Results

Patterns of neutral genetic variation

Neutral genetic diversity and population structure

The analyses of genetic diversity with the Populations software yieldedHO estimates between 0.17 - 0.28, expected heterozygosity HE estimates between 0.19 - 0.28, and Fis estimates between 0.002 - 0.079 (Table 1 ). The populations had 2 - 137 private alleles, and the number of private alleles were higher in the three allopatric lake populations (63 - 137 per population) compared to all other populations (2 - 42 per population)(Table 1) . Only a small proportion of the loci were not in HWE (100 - 283 loci for each population, P < 0.05), and the Fis distributions were unimodal and peaked at zero for all populations (Figure S3 ), suggesting that the majority of the loci were not affected by null alleles and that the populations were in HWE (Ravinet et al., 2016).
Analysis of pairwise population differentiation revealed that all populations were significantly differentiated from each other (P< 0.0001; FST -value range: 0.06 to 0.25; Figure 2 ). The highest FST -values were found in the pairwise comparisons including the anadromous population Harfjärden, or at least one of the freshwater populations.
The fastSTRUCTURE analysis of all populations suggested that the most likely number of genetic clusters (K ) was either 6 (for model complexity that maximizes marginal likelihood) or 7 (for model used to explain structure in the data)(Figure 1 ).

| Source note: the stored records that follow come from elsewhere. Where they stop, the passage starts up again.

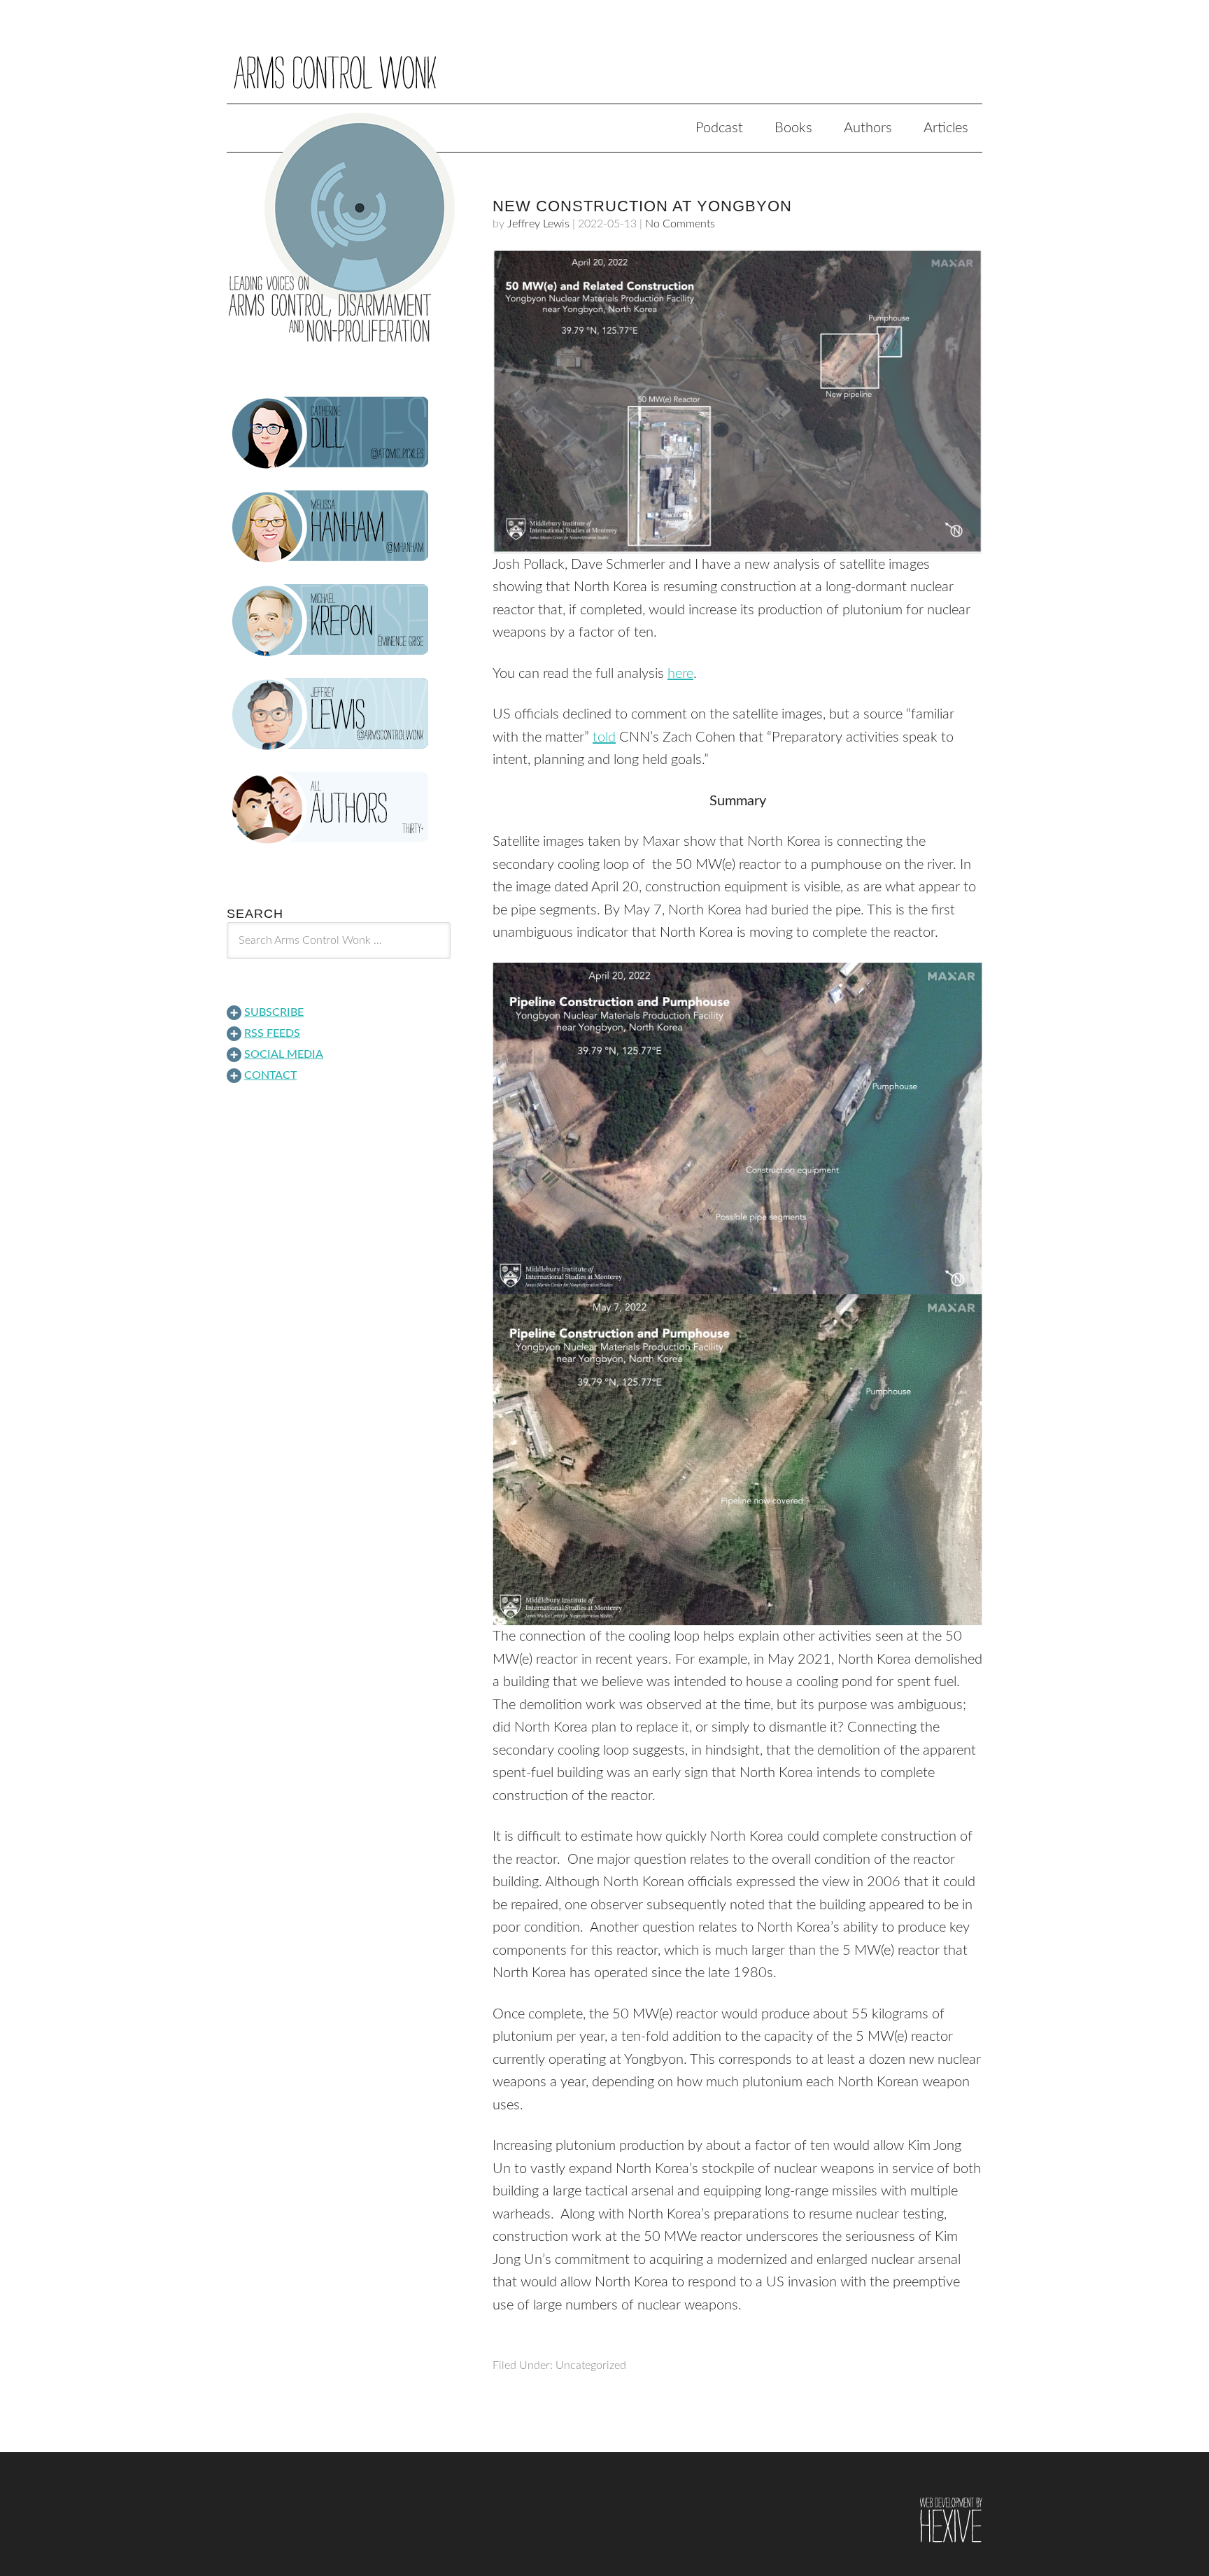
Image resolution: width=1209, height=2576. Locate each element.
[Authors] (339, 808)
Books (793, 128)
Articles (946, 128)
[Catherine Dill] (339, 433)
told (604, 737)
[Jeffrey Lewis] (339, 714)
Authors (868, 128)
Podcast (719, 128)
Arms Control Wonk (604, 62)
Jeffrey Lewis (538, 223)
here (680, 674)
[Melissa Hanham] (339, 527)
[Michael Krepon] (339, 620)
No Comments (680, 223)
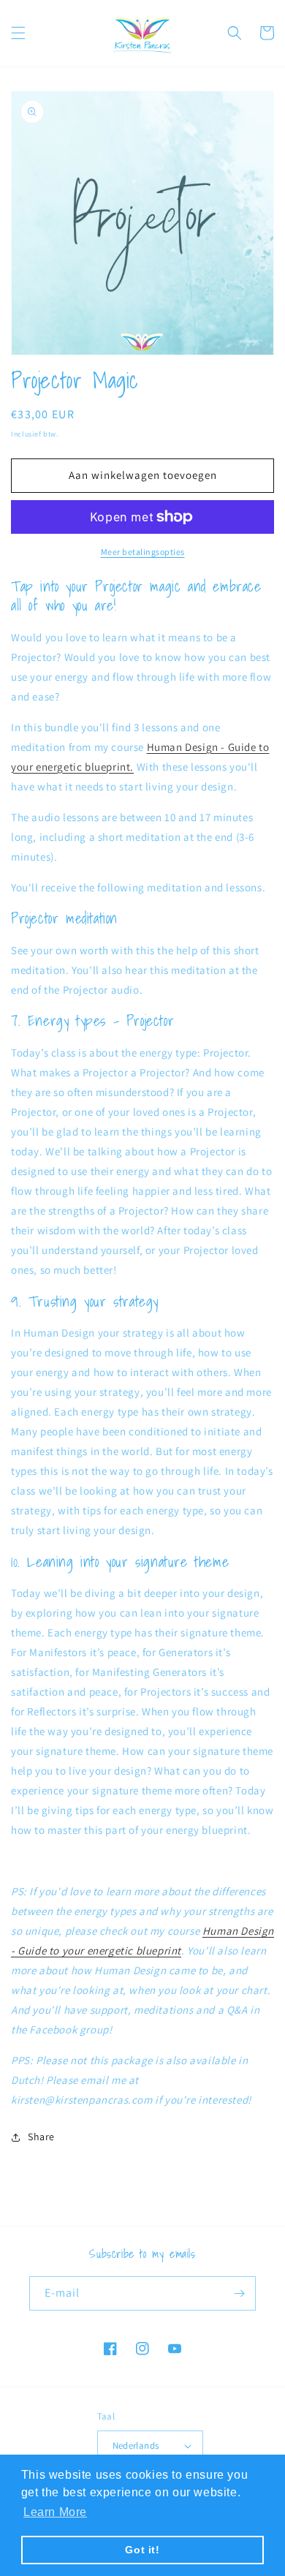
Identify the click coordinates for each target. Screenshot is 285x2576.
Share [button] (41, 2136)
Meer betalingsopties (143, 551)
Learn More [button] (55, 2512)
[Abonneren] (239, 2293)
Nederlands (136, 2445)
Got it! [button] (142, 2550)
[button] (18, 33)
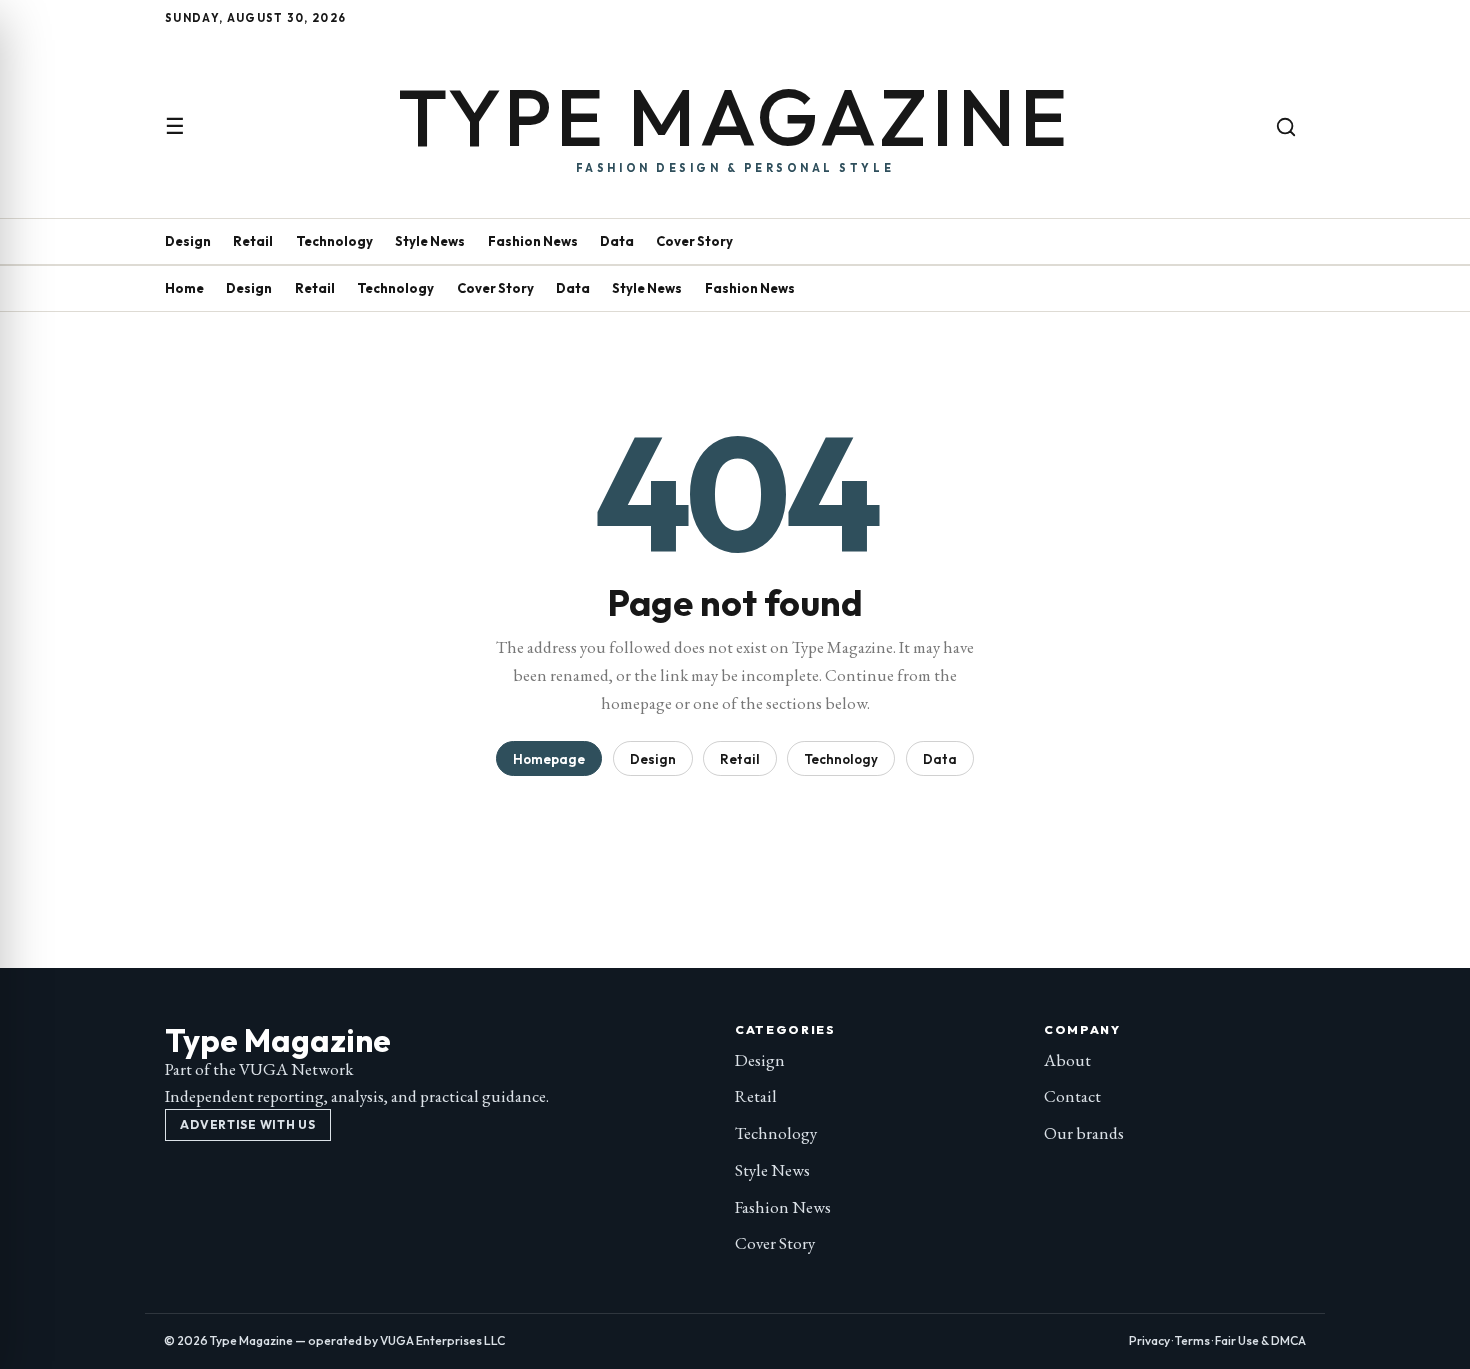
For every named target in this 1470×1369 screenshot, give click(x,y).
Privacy (1149, 1340)
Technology (334, 241)
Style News (430, 241)
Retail (253, 241)
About (1067, 1060)
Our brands (1084, 1133)
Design (188, 241)
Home (184, 288)
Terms (1192, 1340)
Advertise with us (247, 1124)
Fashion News (533, 241)
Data (617, 241)
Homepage (549, 759)
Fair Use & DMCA (1260, 1340)
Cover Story (694, 241)
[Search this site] (1286, 127)
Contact (1072, 1096)
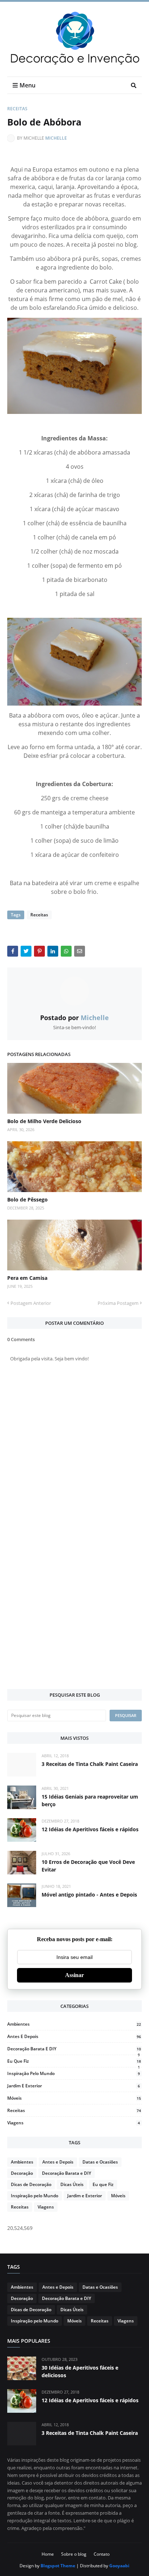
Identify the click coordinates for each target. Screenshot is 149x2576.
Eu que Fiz (74, 2061)
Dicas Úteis (72, 2184)
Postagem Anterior (30, 1303)
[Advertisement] (74, 1603)
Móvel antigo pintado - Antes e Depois (89, 1894)
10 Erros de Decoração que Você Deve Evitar (88, 1865)
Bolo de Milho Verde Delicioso (44, 1121)
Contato (102, 2554)
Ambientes (74, 2024)
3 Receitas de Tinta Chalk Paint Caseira (90, 1764)
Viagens (73, 2123)
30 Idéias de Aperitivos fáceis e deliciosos (80, 2371)
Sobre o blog (73, 2554)
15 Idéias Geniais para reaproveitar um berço (90, 1800)
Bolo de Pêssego (27, 1199)
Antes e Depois (74, 2036)
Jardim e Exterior (73, 2086)
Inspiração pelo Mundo (73, 2073)
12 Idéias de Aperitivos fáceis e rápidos (90, 1829)
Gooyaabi (119, 2566)
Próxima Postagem (118, 1303)
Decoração (22, 2173)
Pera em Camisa (27, 1277)
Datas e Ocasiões (100, 2162)
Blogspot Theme (58, 2566)
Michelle (56, 138)
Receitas (17, 109)
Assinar (74, 1975)
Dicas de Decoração (31, 2184)
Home (48, 2554)
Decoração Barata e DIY (74, 2049)
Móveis (74, 2098)
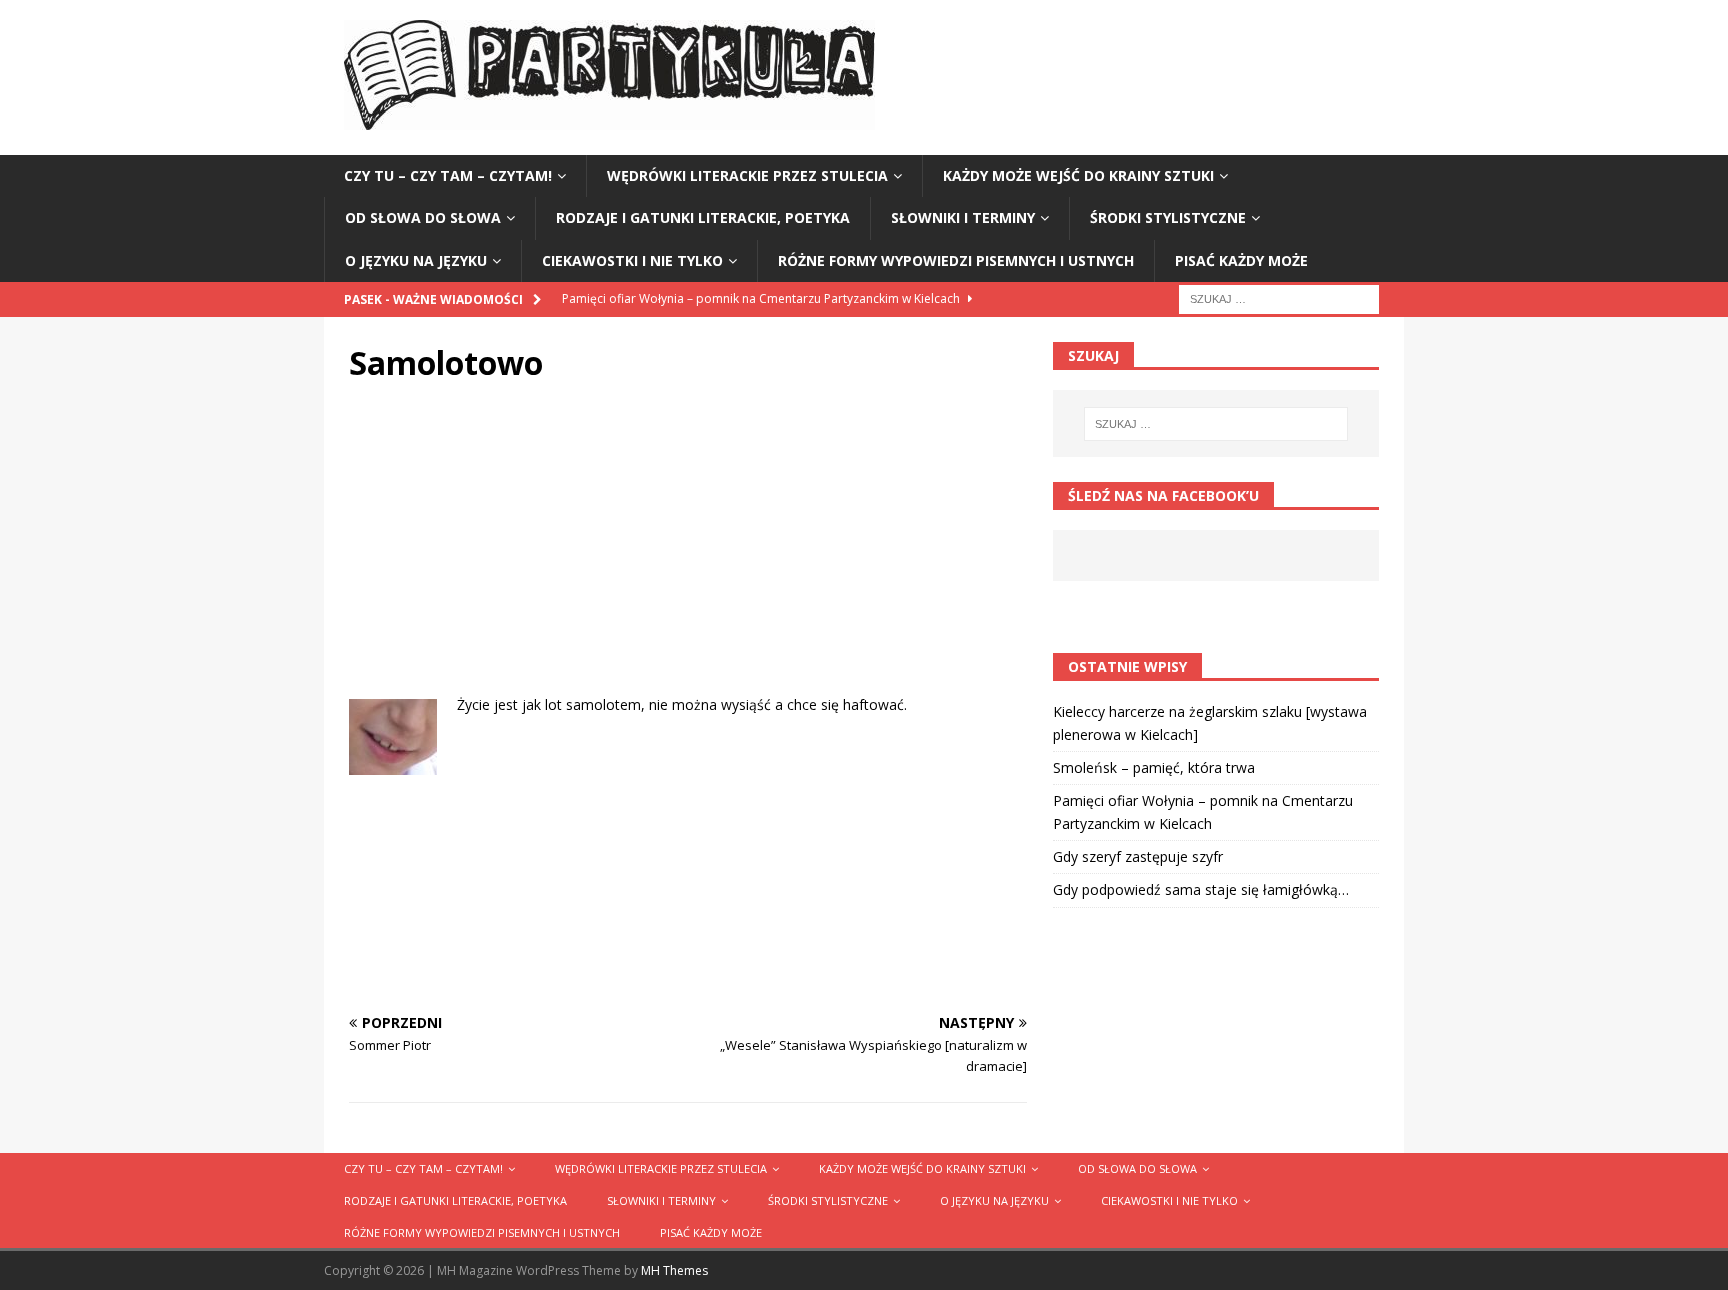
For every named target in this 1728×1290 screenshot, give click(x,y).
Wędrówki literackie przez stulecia (747, 175)
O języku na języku (416, 260)
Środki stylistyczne (1168, 217)
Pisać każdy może (1241, 260)
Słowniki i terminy (963, 217)
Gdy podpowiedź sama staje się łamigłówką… (1201, 889)
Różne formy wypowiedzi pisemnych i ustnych (956, 260)
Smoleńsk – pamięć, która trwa (1154, 767)
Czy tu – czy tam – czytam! (448, 175)
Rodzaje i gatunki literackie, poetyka (703, 217)
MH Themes (674, 1270)
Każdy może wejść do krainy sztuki (1078, 175)
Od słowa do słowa (423, 217)
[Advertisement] (688, 554)
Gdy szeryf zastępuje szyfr (1138, 856)
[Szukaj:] (1279, 297)
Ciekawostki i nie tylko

The results obtained using K = 6 and K = 7 were generally similar, and only differed with regard to K = 7 assigning Snäckstavik to a population-specific cluster, whilst it was assigned to a shared cluster for K = 6. All three freshwater lake populations were mainly assigned to population-specific clusters, indicating strong differentiation from all other populations. Within the Baltic Sea samples (anadromous and resident populations), both ecotype and region seemed to influence the patterns of genetic structuring. The majority of the anadromous populations (5 and 4 of 7 for K = 6 and K = 7, respectively) were assigned to a shared ’anadromous genetic cluster’. All the populations assigned to this anadromous cluster were located on the Swedish mainland, whilst the two anadromous populations that were not included in the main anadromous cluster (for neither K = 6 nor K = 7), were Askeby from Denmark and Harfjärden from the island of Öland. Notably, the two populations from Denmark (Askeby and Stege Nor) were assigned to a shared genetic cluster despite belonging to different ecotypes.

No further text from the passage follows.